-- ABOUT THIS EXERCISE --
Only the total should be returned: the number of lines in the data that hold the string "Uncheck".

BEGIN DATA FOR THIS EXERCISE

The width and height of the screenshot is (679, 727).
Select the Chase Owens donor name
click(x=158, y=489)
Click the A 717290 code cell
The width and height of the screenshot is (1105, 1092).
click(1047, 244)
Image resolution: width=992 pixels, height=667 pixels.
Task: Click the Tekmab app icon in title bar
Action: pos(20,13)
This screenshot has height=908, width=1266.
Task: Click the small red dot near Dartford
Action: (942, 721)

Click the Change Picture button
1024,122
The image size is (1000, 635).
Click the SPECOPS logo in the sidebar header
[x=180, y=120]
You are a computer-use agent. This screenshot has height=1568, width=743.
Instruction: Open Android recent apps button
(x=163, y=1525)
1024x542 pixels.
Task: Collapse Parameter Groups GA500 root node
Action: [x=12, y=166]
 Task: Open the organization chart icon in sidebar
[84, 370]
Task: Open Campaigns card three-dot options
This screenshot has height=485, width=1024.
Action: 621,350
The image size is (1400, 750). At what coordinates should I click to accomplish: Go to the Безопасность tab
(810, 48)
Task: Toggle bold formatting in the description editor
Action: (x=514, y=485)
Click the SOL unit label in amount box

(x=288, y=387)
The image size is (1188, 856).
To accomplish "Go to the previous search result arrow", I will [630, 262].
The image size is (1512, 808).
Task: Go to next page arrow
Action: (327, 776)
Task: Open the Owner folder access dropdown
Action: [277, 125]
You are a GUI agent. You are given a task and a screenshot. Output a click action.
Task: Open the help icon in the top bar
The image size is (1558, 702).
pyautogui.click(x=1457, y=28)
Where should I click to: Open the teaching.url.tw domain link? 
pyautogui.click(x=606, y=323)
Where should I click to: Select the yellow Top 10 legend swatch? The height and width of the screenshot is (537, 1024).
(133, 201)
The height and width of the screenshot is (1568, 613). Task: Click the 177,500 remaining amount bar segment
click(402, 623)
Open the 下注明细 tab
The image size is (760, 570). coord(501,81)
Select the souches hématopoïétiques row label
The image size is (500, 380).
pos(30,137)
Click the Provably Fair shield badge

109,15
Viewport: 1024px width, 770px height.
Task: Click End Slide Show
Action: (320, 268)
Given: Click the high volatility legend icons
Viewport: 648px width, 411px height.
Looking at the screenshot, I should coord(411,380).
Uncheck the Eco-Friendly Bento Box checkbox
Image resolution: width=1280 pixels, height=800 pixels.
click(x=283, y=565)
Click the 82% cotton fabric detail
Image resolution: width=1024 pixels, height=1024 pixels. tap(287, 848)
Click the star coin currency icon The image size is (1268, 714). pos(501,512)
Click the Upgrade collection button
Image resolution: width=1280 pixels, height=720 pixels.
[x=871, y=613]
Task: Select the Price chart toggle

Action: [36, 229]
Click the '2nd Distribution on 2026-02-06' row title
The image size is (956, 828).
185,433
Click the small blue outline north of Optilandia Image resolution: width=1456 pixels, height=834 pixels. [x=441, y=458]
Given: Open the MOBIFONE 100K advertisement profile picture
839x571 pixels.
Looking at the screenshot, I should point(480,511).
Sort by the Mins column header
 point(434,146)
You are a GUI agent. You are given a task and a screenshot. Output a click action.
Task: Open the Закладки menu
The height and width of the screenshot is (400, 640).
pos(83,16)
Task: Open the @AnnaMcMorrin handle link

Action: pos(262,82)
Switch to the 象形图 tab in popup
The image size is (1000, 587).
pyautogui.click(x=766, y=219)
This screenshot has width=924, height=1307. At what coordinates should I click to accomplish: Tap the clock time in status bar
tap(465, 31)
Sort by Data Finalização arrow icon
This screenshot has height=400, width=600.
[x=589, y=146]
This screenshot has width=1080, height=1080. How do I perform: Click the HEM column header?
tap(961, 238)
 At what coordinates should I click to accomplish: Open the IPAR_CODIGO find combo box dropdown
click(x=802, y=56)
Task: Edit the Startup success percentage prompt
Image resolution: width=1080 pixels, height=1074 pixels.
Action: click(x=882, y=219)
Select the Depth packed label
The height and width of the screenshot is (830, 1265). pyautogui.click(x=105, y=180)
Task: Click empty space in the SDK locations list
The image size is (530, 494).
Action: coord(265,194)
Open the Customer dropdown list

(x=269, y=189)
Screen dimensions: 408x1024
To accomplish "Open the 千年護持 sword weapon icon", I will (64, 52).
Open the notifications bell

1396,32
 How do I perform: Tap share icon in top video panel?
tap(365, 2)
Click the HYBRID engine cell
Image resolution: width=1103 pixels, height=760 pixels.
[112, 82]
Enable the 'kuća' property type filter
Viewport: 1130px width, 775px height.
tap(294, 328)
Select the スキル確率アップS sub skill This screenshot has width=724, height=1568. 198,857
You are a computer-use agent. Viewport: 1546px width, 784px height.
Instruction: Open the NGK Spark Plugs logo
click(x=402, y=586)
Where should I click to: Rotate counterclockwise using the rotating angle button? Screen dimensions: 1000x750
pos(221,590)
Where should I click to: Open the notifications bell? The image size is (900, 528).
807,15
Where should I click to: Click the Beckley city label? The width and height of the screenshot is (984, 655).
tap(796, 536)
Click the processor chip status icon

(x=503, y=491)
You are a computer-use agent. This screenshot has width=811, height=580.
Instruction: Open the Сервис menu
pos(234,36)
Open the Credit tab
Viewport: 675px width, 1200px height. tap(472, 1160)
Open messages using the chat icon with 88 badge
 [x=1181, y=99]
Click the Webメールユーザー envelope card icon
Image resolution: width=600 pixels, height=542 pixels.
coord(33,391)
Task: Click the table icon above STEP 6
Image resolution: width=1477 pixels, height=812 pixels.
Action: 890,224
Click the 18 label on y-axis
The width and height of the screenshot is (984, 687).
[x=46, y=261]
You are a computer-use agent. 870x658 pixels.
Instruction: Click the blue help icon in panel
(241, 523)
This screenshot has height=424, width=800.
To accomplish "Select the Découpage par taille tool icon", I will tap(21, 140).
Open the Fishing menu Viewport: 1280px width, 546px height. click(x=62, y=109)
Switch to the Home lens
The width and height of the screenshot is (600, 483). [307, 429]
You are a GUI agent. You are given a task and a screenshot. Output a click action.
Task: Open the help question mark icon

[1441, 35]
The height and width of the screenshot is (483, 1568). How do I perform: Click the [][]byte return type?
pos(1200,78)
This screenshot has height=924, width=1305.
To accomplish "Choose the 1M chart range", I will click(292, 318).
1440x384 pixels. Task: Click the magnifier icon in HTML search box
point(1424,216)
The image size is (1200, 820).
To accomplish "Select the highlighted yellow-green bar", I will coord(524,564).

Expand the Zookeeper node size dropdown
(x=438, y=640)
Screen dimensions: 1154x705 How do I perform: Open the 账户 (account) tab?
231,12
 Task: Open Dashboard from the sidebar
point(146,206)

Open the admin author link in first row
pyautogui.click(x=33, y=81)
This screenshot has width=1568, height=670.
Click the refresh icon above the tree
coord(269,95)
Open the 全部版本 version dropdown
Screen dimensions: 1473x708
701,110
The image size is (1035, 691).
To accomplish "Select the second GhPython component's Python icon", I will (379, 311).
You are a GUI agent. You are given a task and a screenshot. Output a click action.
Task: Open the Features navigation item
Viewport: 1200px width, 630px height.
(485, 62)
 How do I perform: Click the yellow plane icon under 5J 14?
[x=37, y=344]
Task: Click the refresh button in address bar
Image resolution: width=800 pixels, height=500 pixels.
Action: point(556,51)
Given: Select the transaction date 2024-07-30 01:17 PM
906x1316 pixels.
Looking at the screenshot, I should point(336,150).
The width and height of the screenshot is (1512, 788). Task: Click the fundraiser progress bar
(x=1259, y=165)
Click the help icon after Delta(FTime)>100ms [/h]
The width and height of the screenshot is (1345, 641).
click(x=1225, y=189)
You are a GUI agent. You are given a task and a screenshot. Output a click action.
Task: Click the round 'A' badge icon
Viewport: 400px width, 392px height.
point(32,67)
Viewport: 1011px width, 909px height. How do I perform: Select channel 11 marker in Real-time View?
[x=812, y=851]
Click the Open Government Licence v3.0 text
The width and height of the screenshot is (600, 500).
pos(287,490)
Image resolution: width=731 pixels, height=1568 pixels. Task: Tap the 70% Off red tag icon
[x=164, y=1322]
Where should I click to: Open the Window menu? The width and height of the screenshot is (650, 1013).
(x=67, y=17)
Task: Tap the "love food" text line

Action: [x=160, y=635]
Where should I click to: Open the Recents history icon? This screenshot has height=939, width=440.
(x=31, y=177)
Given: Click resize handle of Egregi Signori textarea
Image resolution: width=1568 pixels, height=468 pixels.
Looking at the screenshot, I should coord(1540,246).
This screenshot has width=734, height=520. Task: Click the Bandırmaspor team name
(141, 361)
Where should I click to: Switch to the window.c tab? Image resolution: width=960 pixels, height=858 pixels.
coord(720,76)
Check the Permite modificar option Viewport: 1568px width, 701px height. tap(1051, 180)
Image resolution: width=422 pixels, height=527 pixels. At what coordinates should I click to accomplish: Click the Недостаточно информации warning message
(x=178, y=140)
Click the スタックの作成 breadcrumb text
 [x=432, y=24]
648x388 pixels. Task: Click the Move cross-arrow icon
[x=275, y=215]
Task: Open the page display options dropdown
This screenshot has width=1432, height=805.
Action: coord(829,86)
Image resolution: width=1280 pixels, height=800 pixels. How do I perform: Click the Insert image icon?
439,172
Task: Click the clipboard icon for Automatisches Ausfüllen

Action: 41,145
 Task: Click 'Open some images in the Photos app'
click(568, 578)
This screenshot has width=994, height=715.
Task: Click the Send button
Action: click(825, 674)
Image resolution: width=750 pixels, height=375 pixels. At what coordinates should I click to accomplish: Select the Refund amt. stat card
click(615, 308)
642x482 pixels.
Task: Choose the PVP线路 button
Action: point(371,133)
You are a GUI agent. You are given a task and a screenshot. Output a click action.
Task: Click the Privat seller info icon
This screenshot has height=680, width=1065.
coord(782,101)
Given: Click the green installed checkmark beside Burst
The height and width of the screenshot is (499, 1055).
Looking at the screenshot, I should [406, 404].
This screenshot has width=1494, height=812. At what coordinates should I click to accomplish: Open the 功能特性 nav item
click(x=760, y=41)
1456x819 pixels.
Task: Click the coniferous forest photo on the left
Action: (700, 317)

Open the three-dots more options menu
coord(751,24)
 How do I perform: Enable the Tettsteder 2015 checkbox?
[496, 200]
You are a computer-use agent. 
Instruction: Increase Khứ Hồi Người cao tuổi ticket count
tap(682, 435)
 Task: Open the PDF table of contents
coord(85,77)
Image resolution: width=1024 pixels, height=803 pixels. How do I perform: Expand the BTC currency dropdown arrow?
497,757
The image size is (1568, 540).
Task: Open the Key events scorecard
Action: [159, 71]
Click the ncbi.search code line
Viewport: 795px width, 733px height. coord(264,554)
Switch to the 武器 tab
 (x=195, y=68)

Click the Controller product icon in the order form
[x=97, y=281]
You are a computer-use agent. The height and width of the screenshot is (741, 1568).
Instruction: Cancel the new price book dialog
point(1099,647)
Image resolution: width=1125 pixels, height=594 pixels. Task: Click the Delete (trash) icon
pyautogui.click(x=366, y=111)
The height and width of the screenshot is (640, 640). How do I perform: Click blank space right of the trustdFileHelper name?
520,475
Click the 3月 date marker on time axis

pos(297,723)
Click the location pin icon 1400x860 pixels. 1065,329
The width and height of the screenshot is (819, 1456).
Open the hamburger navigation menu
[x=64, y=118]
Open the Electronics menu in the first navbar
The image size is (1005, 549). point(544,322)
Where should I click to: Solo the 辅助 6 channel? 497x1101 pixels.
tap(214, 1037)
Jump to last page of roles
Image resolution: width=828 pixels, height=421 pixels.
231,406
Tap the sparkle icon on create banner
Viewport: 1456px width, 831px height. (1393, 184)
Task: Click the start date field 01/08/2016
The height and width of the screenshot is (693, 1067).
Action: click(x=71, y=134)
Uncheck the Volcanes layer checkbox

END DATA FOR THIS EXERCISE

-- ANSWER --
2